PROVIDED ENTRIES —
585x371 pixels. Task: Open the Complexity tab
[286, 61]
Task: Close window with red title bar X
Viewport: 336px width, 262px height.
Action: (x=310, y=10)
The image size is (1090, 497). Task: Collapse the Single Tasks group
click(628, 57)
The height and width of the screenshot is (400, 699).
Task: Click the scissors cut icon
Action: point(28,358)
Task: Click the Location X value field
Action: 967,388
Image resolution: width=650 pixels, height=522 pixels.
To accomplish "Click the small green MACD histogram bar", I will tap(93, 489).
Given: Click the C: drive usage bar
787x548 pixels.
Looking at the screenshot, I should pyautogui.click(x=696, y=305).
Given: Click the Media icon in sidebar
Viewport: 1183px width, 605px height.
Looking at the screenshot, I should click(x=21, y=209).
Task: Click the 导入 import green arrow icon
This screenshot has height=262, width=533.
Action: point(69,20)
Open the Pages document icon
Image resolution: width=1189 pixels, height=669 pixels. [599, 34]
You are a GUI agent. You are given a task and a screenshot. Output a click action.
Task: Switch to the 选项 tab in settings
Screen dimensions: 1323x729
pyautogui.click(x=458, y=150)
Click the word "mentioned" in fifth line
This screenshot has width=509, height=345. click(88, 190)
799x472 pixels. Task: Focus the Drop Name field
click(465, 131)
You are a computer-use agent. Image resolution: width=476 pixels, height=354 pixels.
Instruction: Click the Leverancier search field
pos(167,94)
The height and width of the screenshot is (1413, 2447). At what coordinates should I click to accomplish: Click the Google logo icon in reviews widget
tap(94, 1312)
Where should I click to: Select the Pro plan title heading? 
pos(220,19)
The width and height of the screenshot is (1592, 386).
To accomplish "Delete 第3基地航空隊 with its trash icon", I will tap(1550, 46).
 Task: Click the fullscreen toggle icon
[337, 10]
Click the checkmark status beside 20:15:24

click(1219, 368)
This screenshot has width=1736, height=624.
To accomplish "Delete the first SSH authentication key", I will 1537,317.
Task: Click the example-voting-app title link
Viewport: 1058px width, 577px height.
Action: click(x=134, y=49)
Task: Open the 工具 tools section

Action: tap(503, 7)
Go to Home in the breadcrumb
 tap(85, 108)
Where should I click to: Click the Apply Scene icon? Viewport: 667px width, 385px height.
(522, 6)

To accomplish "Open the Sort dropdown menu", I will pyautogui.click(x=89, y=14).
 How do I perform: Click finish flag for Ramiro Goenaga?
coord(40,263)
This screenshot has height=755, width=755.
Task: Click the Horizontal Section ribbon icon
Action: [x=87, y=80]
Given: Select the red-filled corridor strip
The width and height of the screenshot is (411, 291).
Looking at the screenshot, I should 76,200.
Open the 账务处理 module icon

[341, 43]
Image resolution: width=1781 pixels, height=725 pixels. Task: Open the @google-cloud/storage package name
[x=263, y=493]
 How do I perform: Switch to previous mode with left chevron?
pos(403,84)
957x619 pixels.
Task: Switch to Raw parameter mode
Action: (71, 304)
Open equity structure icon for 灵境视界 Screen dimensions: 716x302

EXERCISE GOAL —
Would you print exactly the lines from the first line of the entries above through the line that has "Image resolution: width=650", both included, and stop there?

SOLVED EXERCISE —
585x371 pixels. Task: Open the Complexity tab
[286, 61]
Task: Close window with red title bar X
Viewport: 336px width, 262px height.
Action: (x=310, y=10)
The image size is (1090, 497). Task: Collapse the Single Tasks group
click(628, 57)
The height and width of the screenshot is (400, 699).
Task: Click the scissors cut icon
Action: point(28,358)
Task: Click the Location X value field
Action: 967,388
Image resolution: width=650 pixels, height=522 pixels.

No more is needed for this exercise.